(Data entries)
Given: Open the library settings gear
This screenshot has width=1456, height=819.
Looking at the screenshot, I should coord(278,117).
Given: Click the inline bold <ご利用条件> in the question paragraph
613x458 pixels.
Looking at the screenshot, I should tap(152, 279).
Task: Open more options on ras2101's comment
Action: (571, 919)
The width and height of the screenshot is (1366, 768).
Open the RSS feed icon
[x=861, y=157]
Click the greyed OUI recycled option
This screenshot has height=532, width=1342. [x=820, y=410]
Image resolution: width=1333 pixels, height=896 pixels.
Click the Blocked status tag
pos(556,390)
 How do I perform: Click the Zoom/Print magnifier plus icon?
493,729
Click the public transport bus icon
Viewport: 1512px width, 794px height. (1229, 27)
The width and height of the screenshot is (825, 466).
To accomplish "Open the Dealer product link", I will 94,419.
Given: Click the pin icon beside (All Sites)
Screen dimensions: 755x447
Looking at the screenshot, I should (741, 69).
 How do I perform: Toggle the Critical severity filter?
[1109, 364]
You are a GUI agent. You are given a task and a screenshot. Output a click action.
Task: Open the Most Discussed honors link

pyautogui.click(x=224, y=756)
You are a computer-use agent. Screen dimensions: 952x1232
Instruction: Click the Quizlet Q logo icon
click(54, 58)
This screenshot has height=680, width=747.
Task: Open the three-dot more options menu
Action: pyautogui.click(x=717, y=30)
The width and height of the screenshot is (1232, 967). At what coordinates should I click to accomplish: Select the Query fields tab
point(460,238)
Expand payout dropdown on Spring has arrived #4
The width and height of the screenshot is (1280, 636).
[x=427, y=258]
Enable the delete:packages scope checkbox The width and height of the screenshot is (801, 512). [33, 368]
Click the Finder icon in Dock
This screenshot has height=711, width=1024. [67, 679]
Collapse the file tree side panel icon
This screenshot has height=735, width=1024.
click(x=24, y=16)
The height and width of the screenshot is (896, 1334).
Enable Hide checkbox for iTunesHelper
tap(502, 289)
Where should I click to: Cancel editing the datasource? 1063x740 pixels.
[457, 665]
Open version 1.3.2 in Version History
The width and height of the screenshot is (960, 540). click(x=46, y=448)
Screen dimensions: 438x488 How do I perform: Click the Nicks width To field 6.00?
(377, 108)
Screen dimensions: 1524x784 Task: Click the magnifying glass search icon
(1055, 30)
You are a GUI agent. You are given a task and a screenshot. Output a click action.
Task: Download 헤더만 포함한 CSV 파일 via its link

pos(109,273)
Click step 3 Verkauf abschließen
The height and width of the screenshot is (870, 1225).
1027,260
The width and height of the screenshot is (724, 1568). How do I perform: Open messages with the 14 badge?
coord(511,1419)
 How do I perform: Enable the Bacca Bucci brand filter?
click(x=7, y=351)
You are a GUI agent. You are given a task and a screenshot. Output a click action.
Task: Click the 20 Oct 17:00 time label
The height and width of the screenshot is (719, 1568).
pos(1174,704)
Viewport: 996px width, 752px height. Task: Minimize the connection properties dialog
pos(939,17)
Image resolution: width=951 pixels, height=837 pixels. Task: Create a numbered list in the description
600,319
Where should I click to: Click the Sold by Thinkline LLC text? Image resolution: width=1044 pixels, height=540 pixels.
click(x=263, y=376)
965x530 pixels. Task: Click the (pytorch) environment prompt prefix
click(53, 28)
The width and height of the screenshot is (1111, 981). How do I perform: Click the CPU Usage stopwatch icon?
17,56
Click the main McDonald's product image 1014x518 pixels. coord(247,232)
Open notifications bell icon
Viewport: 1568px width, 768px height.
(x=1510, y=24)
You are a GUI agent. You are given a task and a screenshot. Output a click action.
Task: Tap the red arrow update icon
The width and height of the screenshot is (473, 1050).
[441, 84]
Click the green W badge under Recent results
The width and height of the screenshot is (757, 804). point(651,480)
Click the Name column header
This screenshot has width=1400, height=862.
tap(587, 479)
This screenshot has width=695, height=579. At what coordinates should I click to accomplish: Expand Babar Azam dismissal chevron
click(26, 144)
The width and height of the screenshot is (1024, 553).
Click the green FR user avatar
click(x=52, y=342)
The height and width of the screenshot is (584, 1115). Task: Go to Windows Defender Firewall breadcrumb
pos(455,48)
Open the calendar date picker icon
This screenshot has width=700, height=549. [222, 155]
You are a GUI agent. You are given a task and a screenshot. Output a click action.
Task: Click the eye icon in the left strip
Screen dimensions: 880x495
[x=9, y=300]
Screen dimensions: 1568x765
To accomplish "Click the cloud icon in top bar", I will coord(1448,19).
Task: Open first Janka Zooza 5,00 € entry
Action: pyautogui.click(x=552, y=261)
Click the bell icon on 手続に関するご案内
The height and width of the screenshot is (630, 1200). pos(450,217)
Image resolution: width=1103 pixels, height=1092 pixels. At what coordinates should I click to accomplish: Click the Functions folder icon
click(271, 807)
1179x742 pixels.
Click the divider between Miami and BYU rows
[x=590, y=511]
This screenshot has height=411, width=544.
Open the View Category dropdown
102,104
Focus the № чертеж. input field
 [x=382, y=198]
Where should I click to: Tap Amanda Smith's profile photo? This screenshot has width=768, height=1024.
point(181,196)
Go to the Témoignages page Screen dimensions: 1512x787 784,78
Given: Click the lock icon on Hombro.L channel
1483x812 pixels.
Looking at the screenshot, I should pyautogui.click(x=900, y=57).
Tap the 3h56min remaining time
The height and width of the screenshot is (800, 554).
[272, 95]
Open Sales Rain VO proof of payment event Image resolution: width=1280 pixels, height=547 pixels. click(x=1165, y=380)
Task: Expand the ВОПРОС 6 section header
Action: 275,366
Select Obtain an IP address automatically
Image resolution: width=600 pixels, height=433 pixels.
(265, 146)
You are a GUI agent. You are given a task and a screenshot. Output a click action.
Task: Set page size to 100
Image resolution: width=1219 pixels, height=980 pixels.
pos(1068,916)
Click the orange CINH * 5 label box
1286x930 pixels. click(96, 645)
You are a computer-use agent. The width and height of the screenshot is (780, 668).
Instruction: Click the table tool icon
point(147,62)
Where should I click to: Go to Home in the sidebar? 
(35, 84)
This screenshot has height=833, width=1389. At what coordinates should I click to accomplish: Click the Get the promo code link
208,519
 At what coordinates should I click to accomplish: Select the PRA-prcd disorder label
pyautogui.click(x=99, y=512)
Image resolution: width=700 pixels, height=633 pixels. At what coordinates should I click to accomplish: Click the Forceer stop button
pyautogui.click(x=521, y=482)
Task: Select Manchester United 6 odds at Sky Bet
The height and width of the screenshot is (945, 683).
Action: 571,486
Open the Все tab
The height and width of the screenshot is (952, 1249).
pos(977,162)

### What to do
Find the lines above that contain the word "time" and collect them.

### Answer to this task
Task: Click the 20 Oct 17:00 time label
Tap the 3h56min remaining time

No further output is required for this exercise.